(Items from a dataset)
● ● ● ● ●
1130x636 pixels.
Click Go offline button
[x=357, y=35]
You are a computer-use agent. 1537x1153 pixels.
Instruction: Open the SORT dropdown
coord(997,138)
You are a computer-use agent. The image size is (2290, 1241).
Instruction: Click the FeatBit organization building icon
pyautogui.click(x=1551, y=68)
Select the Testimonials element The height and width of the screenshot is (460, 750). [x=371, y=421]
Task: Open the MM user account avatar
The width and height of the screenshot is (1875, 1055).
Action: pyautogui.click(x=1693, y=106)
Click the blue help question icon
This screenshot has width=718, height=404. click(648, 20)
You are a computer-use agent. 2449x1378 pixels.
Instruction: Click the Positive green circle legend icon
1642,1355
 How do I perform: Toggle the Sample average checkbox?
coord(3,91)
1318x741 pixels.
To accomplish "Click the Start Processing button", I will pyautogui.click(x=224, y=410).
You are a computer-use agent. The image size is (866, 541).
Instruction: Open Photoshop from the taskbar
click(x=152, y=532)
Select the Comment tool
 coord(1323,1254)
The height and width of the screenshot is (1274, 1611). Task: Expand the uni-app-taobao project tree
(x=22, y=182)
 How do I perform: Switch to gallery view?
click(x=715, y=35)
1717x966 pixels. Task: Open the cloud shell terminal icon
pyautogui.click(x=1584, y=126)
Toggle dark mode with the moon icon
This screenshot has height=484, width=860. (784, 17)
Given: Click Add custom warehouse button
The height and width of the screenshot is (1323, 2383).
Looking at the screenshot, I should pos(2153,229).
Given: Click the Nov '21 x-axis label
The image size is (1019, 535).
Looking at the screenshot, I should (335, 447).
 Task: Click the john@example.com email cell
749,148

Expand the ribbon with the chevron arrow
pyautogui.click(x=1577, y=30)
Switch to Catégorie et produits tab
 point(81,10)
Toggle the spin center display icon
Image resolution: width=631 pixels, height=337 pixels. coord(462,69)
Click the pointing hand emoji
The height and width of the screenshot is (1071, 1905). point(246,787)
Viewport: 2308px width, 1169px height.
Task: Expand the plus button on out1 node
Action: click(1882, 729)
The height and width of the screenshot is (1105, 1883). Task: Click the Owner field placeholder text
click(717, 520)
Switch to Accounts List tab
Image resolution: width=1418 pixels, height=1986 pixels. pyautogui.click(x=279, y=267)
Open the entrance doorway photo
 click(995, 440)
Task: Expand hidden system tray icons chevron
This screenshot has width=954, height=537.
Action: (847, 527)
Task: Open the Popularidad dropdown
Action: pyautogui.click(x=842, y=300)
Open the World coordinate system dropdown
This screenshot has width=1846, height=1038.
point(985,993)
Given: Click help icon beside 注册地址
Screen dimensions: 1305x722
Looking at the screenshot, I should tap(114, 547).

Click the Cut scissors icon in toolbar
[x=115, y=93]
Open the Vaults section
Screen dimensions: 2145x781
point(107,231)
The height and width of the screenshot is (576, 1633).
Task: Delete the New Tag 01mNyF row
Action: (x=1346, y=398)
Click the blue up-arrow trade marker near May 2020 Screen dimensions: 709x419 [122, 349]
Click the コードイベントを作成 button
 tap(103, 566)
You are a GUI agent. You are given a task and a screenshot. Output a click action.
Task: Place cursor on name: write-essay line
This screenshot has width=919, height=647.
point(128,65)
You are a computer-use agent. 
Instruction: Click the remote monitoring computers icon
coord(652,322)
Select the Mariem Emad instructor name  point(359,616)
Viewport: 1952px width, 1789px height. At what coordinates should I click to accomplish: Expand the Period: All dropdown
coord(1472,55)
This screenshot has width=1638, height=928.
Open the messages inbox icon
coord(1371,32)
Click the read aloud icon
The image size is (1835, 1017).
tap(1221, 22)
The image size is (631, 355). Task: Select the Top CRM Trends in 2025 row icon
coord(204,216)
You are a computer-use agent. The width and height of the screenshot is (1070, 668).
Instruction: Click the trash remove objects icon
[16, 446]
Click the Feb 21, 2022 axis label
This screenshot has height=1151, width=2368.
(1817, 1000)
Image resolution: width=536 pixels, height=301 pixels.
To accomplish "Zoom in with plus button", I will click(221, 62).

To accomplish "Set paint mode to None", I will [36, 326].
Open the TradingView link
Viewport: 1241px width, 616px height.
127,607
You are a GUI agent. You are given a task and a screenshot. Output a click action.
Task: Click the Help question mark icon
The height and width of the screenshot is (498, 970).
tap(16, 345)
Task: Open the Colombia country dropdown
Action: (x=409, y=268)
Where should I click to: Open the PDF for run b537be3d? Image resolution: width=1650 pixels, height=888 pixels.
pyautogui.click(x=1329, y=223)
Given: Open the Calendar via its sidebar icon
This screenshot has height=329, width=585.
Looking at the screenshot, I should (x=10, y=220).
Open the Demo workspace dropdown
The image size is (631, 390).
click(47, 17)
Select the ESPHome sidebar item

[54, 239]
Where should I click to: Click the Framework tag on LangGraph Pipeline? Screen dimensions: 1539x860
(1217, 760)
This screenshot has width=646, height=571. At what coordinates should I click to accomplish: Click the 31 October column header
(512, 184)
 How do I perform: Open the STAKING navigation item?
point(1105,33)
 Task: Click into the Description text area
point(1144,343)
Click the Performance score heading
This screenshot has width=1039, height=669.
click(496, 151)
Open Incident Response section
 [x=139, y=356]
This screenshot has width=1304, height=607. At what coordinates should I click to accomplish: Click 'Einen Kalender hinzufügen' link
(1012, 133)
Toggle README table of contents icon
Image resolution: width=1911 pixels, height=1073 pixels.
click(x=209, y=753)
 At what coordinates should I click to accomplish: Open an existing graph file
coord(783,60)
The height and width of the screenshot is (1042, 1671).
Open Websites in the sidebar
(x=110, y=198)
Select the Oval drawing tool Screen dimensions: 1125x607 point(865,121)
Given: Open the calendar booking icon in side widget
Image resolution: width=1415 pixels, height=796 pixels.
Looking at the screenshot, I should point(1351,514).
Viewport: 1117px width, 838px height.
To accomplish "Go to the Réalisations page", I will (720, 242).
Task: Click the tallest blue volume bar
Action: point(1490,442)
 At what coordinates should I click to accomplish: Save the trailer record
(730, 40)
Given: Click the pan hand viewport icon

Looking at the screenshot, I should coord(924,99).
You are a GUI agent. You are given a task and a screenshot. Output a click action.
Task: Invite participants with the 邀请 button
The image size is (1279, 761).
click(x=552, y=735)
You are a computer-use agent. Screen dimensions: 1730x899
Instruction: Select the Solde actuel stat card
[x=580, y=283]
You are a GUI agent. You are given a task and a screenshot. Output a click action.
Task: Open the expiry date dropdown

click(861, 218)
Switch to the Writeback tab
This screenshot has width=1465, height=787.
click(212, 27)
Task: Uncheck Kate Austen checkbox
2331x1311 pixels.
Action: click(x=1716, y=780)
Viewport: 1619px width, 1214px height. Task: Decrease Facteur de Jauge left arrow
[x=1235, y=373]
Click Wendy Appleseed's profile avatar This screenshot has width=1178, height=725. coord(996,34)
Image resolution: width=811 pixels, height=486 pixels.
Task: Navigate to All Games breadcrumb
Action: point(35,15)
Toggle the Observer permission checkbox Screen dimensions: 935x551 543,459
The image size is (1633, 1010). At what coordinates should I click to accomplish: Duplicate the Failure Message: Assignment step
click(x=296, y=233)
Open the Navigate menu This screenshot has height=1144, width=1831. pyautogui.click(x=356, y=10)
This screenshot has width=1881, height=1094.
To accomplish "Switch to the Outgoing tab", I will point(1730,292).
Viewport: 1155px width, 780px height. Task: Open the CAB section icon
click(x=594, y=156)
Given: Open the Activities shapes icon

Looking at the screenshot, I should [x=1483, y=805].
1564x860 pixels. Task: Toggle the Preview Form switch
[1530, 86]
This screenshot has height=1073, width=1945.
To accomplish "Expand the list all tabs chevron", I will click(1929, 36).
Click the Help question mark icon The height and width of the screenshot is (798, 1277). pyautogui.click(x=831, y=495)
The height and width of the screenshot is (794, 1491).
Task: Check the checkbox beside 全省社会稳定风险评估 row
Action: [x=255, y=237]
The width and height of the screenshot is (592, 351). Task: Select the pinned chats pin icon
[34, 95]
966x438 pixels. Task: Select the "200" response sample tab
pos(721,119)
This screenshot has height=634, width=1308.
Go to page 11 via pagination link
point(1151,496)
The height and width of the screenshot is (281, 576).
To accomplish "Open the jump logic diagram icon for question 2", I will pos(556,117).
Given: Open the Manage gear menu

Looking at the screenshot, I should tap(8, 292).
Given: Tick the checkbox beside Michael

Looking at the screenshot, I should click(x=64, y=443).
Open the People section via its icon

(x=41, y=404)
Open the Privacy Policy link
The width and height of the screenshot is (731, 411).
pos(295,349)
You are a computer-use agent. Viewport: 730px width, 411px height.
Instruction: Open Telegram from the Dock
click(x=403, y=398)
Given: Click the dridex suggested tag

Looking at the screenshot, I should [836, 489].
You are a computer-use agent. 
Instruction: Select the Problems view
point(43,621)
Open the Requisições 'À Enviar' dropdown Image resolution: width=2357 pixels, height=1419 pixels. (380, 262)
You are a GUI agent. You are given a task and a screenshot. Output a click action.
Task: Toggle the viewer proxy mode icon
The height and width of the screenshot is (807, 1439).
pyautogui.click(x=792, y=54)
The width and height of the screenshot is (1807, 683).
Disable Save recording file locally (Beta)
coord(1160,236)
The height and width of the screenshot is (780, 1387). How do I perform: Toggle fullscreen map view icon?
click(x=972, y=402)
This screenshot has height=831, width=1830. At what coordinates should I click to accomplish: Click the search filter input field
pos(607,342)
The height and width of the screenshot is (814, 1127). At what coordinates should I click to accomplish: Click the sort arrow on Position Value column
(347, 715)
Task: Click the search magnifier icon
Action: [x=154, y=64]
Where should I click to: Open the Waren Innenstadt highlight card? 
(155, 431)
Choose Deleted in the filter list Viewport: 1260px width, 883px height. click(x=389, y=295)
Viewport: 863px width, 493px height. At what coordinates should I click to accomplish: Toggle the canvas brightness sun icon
● ● ● ● ●
* _What is required_
Look above for the line holding "Viewport: 1952px width, 1789px" and the line holding "This screenshot has width=1638, height=928.". Retype both, and every line between them, word for word and nothing else.

* _Answer area_
Viewport: 1952px width, 1789px height. At what coordinates should I click to accomplish: Expand the Period: All dropdown
coord(1472,55)
This screenshot has width=1638, height=928.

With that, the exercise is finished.